India has shipped its first-ever cargo of jet fuel bound for the U.S. West Coast for Chevron amid favorable arbitrage economics and increased import demand following a fire at the supermajor’s refinery in the Los Angeles area in October.
The Hafnia Kallang oil product tanker departed at the end of October from the Indian port of Sikka, from where India’s industrial conglomerate Reliance Industries ships cargoes from its huge Jamnagar refinery, shipping data on Marine Traffic show.

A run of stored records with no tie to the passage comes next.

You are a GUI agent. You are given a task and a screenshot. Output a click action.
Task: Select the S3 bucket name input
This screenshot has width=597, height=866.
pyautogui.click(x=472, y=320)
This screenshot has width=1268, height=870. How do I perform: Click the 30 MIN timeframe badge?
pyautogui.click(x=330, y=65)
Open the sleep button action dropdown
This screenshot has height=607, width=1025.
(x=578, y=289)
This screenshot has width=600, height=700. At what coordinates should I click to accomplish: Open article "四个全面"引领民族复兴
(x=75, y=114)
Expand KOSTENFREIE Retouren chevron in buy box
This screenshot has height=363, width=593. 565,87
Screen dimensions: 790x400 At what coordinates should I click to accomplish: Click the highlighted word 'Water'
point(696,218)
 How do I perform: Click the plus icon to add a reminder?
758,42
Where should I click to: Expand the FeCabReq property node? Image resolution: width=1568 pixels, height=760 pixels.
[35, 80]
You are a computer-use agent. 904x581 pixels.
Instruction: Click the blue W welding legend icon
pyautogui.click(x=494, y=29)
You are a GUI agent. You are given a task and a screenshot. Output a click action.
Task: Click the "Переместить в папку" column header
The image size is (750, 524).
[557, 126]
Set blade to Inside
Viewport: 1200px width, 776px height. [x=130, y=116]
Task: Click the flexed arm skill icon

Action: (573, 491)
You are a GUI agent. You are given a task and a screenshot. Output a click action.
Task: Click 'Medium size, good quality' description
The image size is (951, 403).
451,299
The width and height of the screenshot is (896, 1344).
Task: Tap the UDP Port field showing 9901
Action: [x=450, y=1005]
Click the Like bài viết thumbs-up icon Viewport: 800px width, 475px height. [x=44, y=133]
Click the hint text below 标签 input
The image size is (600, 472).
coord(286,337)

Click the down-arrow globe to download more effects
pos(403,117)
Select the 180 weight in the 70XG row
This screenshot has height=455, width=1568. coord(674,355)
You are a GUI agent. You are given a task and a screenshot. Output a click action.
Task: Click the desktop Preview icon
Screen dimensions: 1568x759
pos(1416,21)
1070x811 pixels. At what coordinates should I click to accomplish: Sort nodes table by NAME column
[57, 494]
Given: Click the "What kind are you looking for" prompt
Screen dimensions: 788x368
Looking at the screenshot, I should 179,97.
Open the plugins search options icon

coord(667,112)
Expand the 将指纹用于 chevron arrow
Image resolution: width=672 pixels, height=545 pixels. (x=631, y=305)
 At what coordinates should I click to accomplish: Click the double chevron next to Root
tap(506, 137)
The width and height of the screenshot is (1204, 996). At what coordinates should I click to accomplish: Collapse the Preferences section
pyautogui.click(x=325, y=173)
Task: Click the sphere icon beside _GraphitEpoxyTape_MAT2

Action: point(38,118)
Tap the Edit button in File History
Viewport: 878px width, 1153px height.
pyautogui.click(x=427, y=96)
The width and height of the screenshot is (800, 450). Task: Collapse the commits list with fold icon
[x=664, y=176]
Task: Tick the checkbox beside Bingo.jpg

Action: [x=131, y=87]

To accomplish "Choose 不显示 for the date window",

Currently the Singapore-flagged Hafnia Kallang is near the Japanese coast bound for the Los Angeles port and expected to arrive in the first week of December.
This is the first-ever jet fuel cargo India has shipped to the U.S. West Coast, traders told Reuters.
Fuel production on the West Coast has been reduced since early October when a fire at Chevron’s 280,000-barrels-per-day El Segundo refinery in the Los Angeles area forced the U.S. supermajor to halt output at some units for repairs.
Chevron is working to restart the units shut down after the fire at El Segundo, but fuel supply in the area and in California has tightened as a result of the incident.
The El Segundo Refinery, which began operations in 1911, is one of the few that oil majors aren’t closing due to California’s assault on the oil and gas sector in recent years.
Between Phillips 66’s LA facility to close by the end of 2025 and Valero’s Benicia refinery, scheduled to close in 2026, the state is set to lose roughly 17% of its refining capacity—and that’s likely to drive the high gasoline prices even higher.
Fuel supply on the U.S. West Coast is likely to remain tighter than usual until all units at El Segundo return online.
“Chevron remains focused on supplying its customers around the world, including those supplied by the El Segundo refinery, and may utilize local or imported product to do so,” the supermajor said in a statement to Reuters.